EXERCISE:
Reproduce every line of the data, exactly and without its pictures.
****************
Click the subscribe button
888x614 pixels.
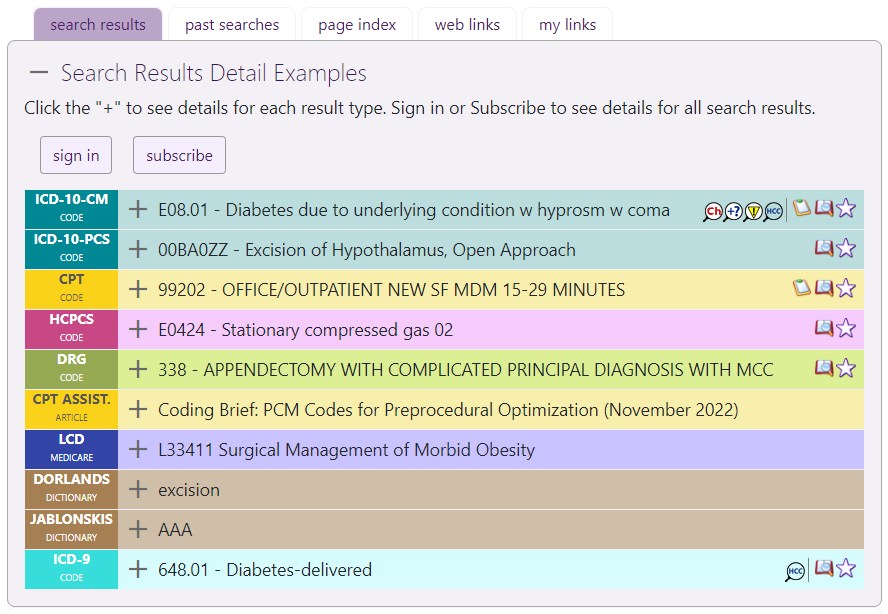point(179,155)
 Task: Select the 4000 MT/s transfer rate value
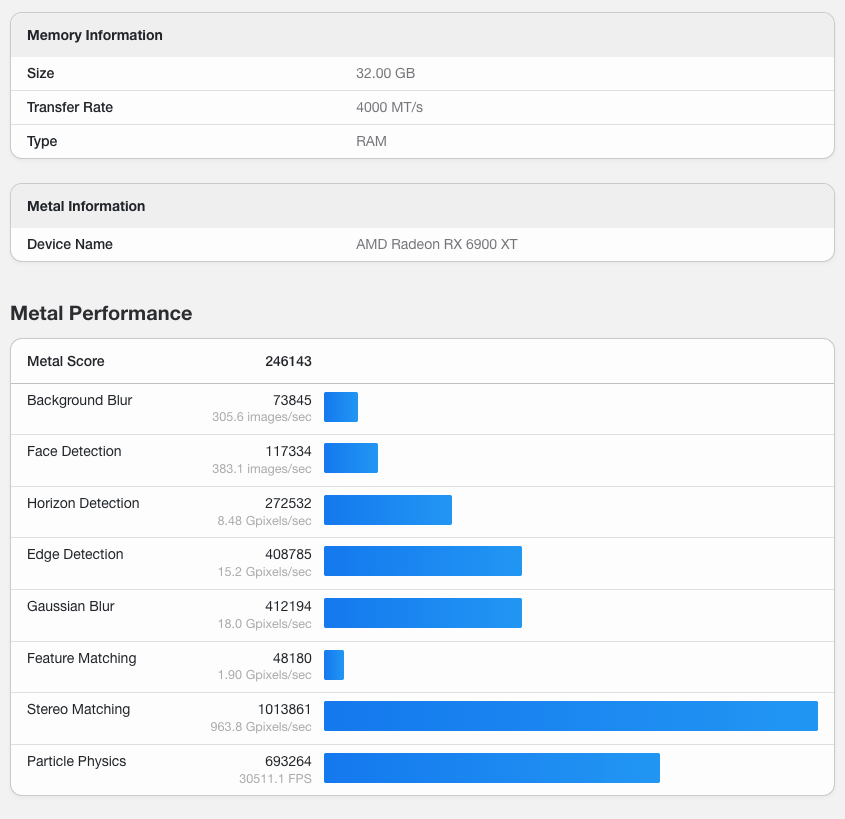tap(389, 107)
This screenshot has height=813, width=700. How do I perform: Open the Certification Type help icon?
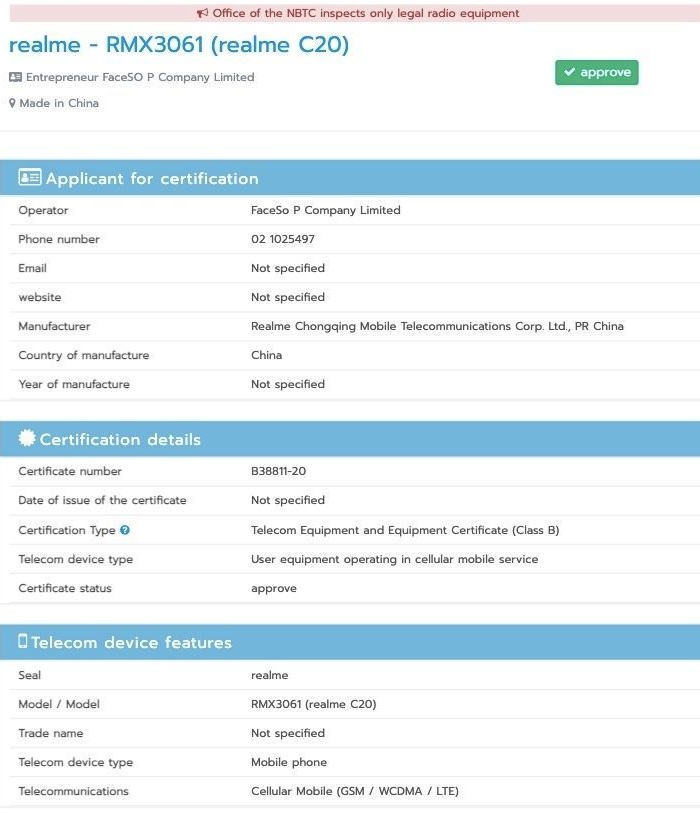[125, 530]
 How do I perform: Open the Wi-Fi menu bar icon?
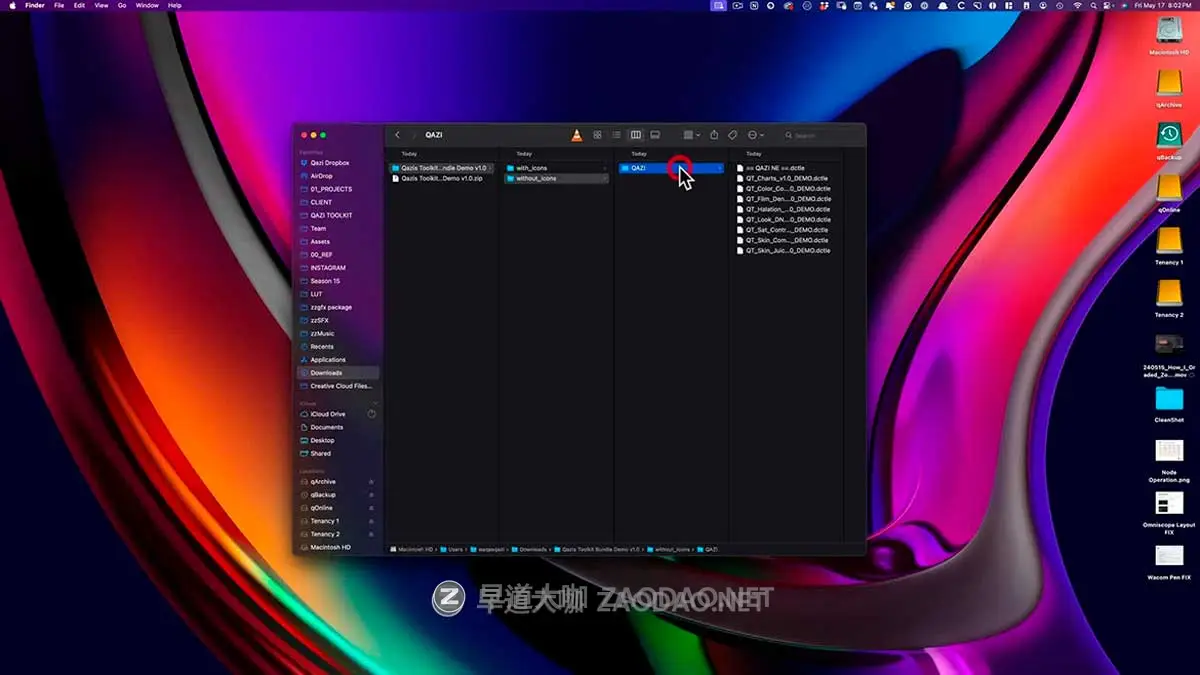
****************
WRITTEN SOLUTION:
Click the subscribe button
888x614 pixels.
point(179,155)
 Task: Select the 4000 MT/s transfer rate value
tap(389, 107)
This screenshot has height=813, width=700. How do I perform: Open the Certification Type help icon?
[125, 530]
 How do I perform: Open the Wi-Fi menu bar icon?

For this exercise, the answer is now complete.